Peut-être que le traitement du professeur RAOULT n’est pas le traitement miracle, mais en tout cas il est certainement préférable à l’absence de traitement.

Par ailleurs une mesure consistant à créer une ségrégation par l’âge serait, incontestablement, anticonstitutionnelle et je dois dire que tous ceux que je connais et qui sont en bonne santé n’ont absolument pas l’intention de s’y soumettre.

Maintenir le confinement des plus de soixante cinq ans et renvoyer tous les enfants dans les écoles pour obliger les familles à revenir au travail est une mesure particulièrement incompréhensible.

Ce que j’ai découvert à travers le procès du LEVOTHYROX m’a permis d’apprécier à sa juste valeur l’influence considérable des grands laboratoires pharmaceutiques mais aussi l’assujettissement de certains grands médecins.

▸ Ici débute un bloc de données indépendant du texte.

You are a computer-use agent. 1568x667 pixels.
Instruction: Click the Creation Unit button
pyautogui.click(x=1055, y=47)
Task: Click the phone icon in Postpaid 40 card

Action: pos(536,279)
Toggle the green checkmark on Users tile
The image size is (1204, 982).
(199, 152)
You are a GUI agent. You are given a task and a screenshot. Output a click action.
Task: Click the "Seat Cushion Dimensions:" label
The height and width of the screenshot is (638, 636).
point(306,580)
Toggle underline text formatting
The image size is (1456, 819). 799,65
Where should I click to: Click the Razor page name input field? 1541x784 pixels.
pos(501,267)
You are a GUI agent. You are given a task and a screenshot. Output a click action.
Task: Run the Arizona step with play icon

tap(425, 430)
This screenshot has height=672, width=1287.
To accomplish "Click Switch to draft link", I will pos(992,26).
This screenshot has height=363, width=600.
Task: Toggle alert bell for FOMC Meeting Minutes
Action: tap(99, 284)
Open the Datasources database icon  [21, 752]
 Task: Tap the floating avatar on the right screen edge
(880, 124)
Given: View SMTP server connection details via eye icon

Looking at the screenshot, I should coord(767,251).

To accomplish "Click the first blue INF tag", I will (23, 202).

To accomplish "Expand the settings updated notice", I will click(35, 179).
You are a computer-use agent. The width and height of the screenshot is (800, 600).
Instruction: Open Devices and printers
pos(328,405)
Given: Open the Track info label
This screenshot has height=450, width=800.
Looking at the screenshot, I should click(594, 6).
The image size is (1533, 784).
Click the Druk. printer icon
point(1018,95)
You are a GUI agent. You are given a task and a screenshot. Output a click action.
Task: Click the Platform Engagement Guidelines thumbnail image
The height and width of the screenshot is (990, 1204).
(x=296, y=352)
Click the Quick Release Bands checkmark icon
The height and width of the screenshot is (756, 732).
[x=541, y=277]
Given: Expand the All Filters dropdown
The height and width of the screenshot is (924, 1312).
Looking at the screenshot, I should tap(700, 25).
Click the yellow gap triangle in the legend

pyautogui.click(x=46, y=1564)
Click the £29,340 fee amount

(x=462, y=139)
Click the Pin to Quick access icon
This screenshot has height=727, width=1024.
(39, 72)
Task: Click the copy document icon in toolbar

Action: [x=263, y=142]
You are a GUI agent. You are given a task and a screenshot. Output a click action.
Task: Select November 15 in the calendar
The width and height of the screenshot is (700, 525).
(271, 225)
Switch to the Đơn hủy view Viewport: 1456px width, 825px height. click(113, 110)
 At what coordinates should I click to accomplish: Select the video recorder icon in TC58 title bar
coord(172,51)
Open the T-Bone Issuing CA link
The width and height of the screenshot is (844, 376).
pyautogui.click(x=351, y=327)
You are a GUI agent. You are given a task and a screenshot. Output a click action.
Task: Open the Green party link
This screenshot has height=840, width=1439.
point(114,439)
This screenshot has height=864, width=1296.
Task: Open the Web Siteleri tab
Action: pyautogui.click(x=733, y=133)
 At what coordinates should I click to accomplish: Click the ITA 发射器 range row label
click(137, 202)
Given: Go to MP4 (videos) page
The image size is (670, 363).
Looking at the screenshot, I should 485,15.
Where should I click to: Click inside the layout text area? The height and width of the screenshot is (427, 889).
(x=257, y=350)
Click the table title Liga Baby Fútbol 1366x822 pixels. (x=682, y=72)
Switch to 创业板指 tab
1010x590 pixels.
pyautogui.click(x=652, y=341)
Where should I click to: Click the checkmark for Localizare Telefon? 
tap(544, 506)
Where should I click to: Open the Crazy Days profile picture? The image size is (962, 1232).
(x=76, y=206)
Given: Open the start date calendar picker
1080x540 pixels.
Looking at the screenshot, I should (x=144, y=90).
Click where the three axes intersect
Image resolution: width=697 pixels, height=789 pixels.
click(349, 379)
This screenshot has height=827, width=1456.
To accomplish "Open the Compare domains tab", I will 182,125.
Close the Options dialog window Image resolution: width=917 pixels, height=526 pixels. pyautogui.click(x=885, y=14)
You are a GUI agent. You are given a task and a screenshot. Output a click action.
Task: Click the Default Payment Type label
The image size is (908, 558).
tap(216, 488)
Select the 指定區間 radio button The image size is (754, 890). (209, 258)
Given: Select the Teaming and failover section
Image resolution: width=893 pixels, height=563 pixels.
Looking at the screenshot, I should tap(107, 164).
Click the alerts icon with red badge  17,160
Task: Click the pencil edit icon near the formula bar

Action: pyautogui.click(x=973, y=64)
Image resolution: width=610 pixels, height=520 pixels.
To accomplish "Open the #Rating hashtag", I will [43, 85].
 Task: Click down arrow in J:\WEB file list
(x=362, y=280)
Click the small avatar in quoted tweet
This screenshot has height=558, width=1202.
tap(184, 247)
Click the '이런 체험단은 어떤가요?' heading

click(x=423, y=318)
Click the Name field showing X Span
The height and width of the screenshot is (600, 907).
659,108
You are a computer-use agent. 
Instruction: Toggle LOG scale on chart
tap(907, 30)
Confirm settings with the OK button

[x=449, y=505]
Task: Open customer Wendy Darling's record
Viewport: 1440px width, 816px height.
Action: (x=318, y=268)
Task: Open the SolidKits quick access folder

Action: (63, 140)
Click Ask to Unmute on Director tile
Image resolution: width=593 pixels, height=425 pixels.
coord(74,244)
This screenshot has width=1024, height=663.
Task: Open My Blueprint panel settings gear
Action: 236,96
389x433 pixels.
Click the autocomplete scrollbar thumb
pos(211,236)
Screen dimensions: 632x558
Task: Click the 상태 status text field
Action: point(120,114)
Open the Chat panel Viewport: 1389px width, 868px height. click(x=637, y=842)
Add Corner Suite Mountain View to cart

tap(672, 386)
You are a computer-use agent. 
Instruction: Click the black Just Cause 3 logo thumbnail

Je voudrais rendre hommage aux médecins de famille car ils sont eux aussi en première ligne et je trouve sincèrement qu’on les méprise beaucoup

Alors avant de laisser les vieux séquestrés dans les EPAHD ou chez eux, comme semble le décider le gouvernement, peut-être faudrait-il essayer de soigner les malades avant d’être obligé d’essayer de les sauver.